Verilen alıntı
──────────────────────────────
Bu süreçten çıkarılması gereken birçok önemli ders bulunuyor. Güncellemeler öncesi ve sonrası kapsamlı test süreçlerinin uygulanması, benzer sorunların önlenmesi açısından kritik öneme sahiptir. Uluslararası altyapı sağlayıcıların tüm bu süreçleri gözden geçirmesinin ve daha sıkı test protokolleri uygulamalarının önemi yeniden gözler önüne serilmiştir.

 

Yaşanan sorun ne kadar büyük olursa olsun, etkilenen tüm paydaşlarla ve kullanıcılarla hızlı iletişim kurmanın ve şeffaf olmanın önemi bir kez daha ortaya çıkmıştır. Büyük kesintiler sırasında, kullanıcılarla etkili iletişim, olayın nedenleri ve çözüm süreçleri hakkında şeffaf bilgi paylaşımı, kullanıcı güvenini artıran ve panik havasını dağıtan en önemli unsurlardandır.
──────────────────────────────
Çıkarılan veriler
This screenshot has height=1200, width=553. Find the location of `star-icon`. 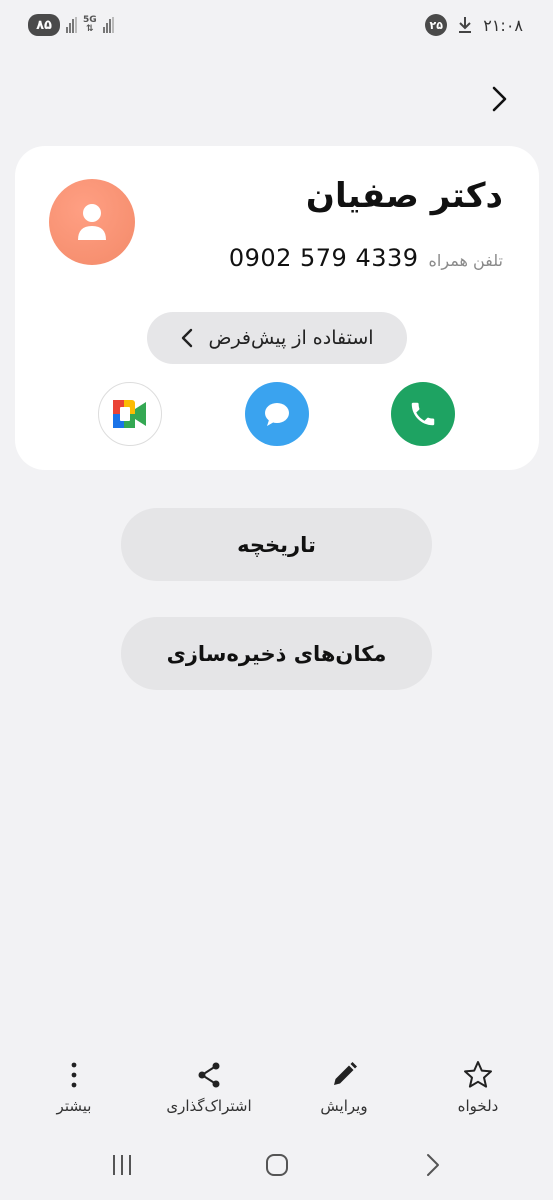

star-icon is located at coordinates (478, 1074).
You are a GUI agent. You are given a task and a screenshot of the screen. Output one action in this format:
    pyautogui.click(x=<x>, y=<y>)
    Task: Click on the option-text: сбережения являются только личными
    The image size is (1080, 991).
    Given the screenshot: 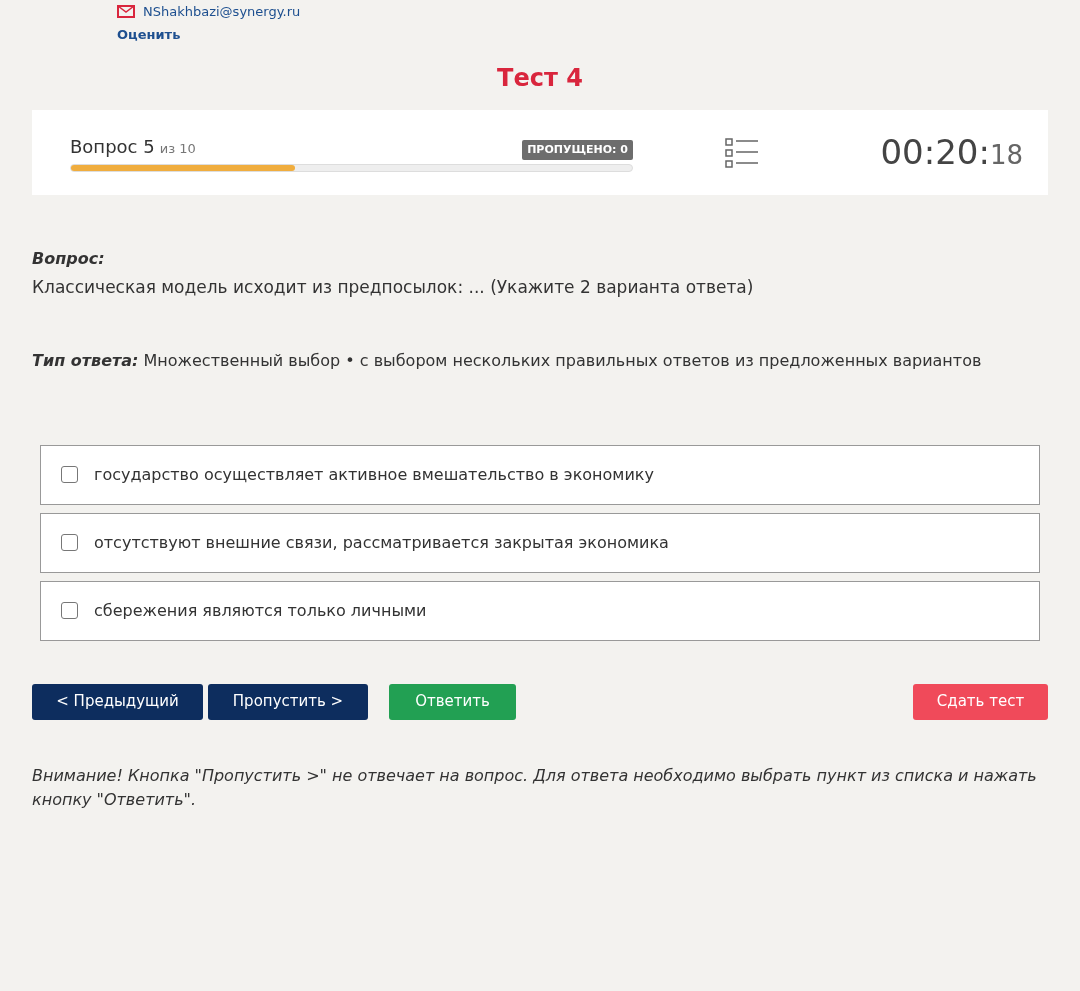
──────────────────────────────
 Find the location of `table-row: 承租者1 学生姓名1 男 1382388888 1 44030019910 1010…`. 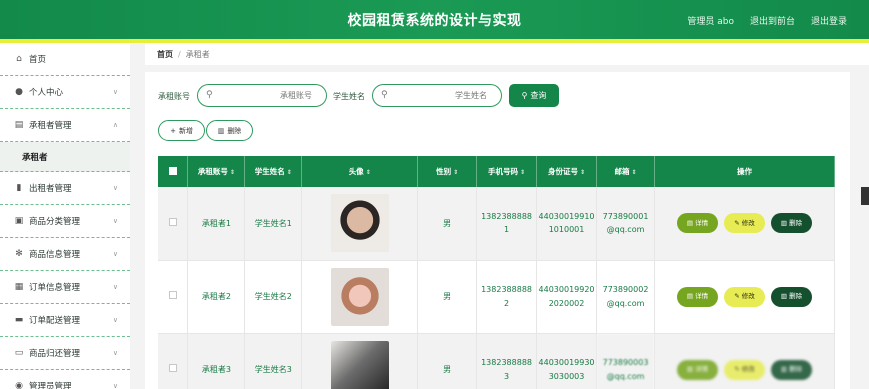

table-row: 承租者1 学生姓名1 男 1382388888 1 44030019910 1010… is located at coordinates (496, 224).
──────────────────────────────
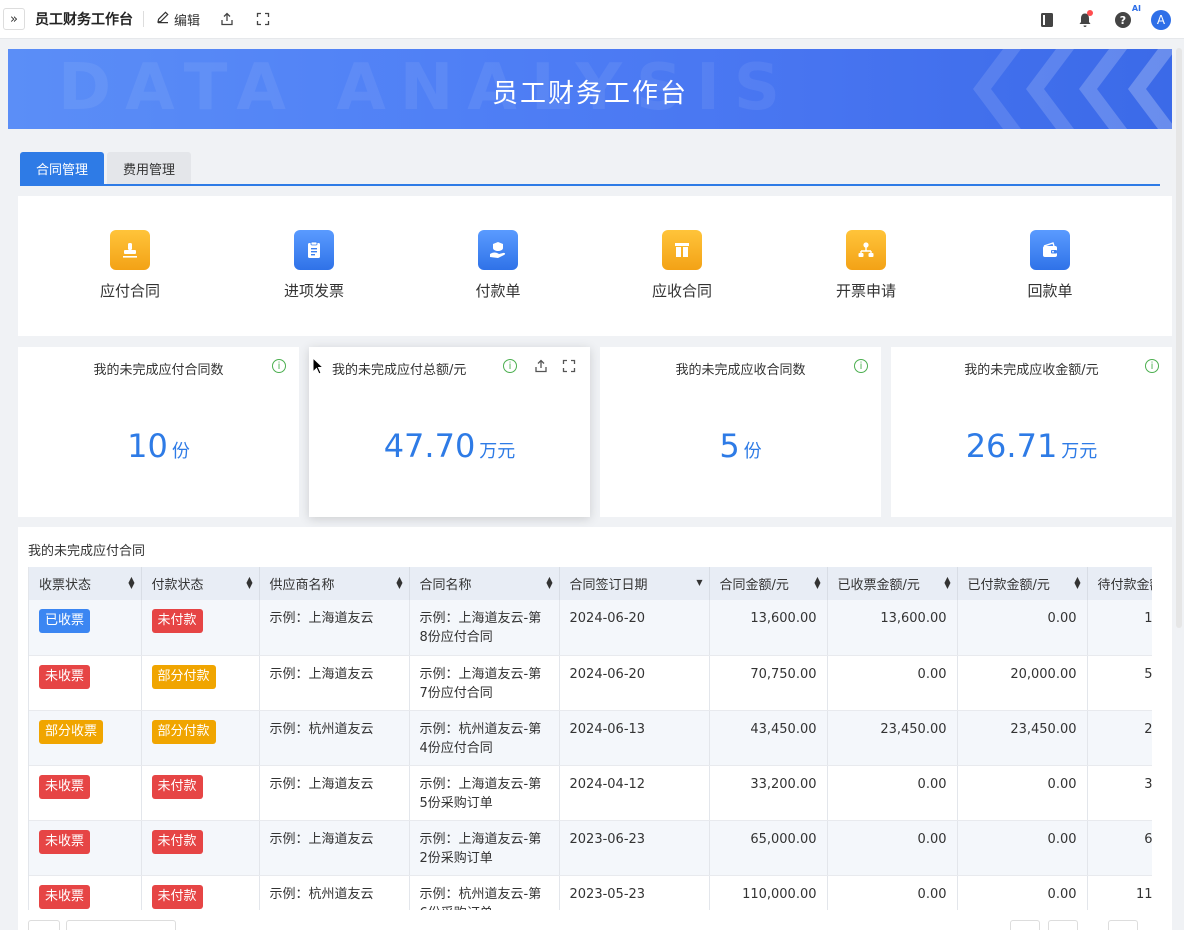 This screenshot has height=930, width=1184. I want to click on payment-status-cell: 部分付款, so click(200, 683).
──────────────────────────────
Çalışma yönergesi 1
Listede "This screenshot has height=1200, width=553." ifadesini içeren satır ile "star-icon is located" ifadesini içeren satır arasındaki satırları, iki uç da dahil olmak üzere, "screenshot" yerine "screen capture" koyarak güncelleyin ve geri kalan her şeyi aynen bırakın. Cevaba resimleri almayın.
Çalışma yönergesi 2
Büyük kesintilerden çıkarılan dersleri anlatan metni kaldığı yerden sürdürün.

Görev çıktısı 1
This screen capture has height=1200, width=553. Find the location of `star-icon`. 

star-icon is located at coordinates (478, 1074).

Görev çıktısı 2
 

Geriye dönüş planları sayesinde, yapılan hatadan hızlıca geri dönülebilir olması zararı minimuma indirgeyecektir. Sistem güncellemeleri sırasında yaşanabilecek olası aksaklıklar için geri dönüş planlarının (rollback) hazırlanması, kesinti süresini minimize edecektir. Bulut hizmeti sağlayıcılarının, kesintilere karşı yedekleme ve felaket kurtarma planlarını sürekli güncellemesi ve test etmesi de bu tip sorunların hızlıca çözümünde son derece önemlidir.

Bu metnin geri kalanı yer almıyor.